Exercise A:
Edit the rock-paper-scissors CNN lab below, starting with "Using Colab cache" and going on through "os.makedirs(dst_root, exist_ok=True)", and write that part out again with "dst_root" replaced by "destination_root".

Text provided:
# Week 14: CNN Lab - Rock, Paper, Scissors

**Objective:** Build, train, and test a Convolutional Neural Network (CNN) to classify images of hands playing Rock, Paper, or Scissors.

### Step 1: Setup and Data Download

This first cell downloads the dataset from Kaggle.

In [1]:
import kagglehub

path = kagglehub.dataset_download("drgfreeman/rockpaperscissors")

print("Path to dataset files:", path)

Using Colab cache for faster access to the 'rockpaperscissors' dataset.
Path to dataset files: /kaggle/input/rockpaperscissors


In [2]:
import shutil
import os

src_root = "/kaggle/input/rockpaperscissors"
dst_root = "/content/dataset"

os.makedirs(dst_root, exist_ok=True)

folders_to_copy = ["rock", "paper", "scissors"]

for folder in folders_to_copy:
    src_path = os.path.join(src_root, folder)
    dst_path = os.path.join(dst_root, folder)

    if os.path.exists(src_path):
        shutil.copytree(src_path, dst_path, dirs_exist_ok=True)
        print("Copied:", folder)
    else:
        print("Folder not found:", folder)



Copied: rock
Copied: paper
Copied: scissors


### Step 2: Imports and Device Setup

Import the necessary libraries and check if a GPU is available.

In [3]:
import os
import torch
import torch.nn as nn
import torch.optim as optim
from torchvision import datasets, transforms
from torch.utils.data import DataLoader, random_split
from PIL import Image
import numpy as np

# Set the 'device' variable: use GPU if available, otherwise CPU
device = torch.device("cuda" if torch.cuda.is_available() else "cpu")

print("Using device:", device)


Using device: cpu


### Step 3: Data Loading and Preprocessing

Here we will define our image transformations, load the dataset, split it, and create DataLoaders.

In [4]:
DATA_DIR = "/content/dataset"

# Define the image transforms
# 1. Resize to 128x128
# 2. Convert to Tensor
# 3. Normalize (mean=0.5, std=0.5)
transform = transforms.Compose([
    transforms.Resize((128, 128)),
    transforms.ToTensor(),
    transforms.Normalize(mean=[0.5], std=[0.5])
])

# Load dataset using ImageFolder
full_dataset = datasets.ImageFolder(DATA_DIR, transform=transform)

class_names = full_dataset.classes
print("Classes:", class_names)

# Split dataset (80% train, 20% test)
train_size = int(0.8 * len(full_dataset))
test_size = len(full_dataset) - train_size

# Create train and test datasets
train_dataset, test_dataset = random_split(full_dataset, [train_size, test_size])

# Create DataLoaders
train_loader = DataLoader(train_dataset, batch_size=32, shuffle=True)
test_loader = DataLoader(test_dataset, batch_size=32, shuffle=False)

print(f"Total images: {len(full_dataset)}")
print(f"Training images: {len(train_dataset)}")
print(f"Test images: {len(test_dataset)}")

Listing:
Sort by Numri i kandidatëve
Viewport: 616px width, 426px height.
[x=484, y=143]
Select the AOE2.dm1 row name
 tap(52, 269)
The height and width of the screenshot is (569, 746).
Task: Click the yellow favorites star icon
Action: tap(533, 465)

Exercise B:
Rewrite the entire listing that follows the rock-paper-scissors lab as a JSON list of strings, one string for each line, with blank lines left out.

Expected answer A:
Using Colab cache for faster access to the 'rockpaperscissors' dataset.
Path to dataset files: /kaggle/input/rockpaperscissors


In [2]:
import shutil
import os

src_root = "/kaggle/input/rockpaperscissors"
destination_root = "/content/dataset"

os.makedirs(destination_root, exist_ok=True)

Expected answer B:
[
  "Sort by Numri i kandidatëve",
  "Viewport: 616px width, 426px height.",
  "[x=484, y=143]",
  "Select the AOE2.dm1 row name",
  " tap(52, 269)",
  "The height and width of the screenshot is (569, 746).",
  "Task: Click the yellow favorites star icon",
  "Action: tap(533, 465)"
]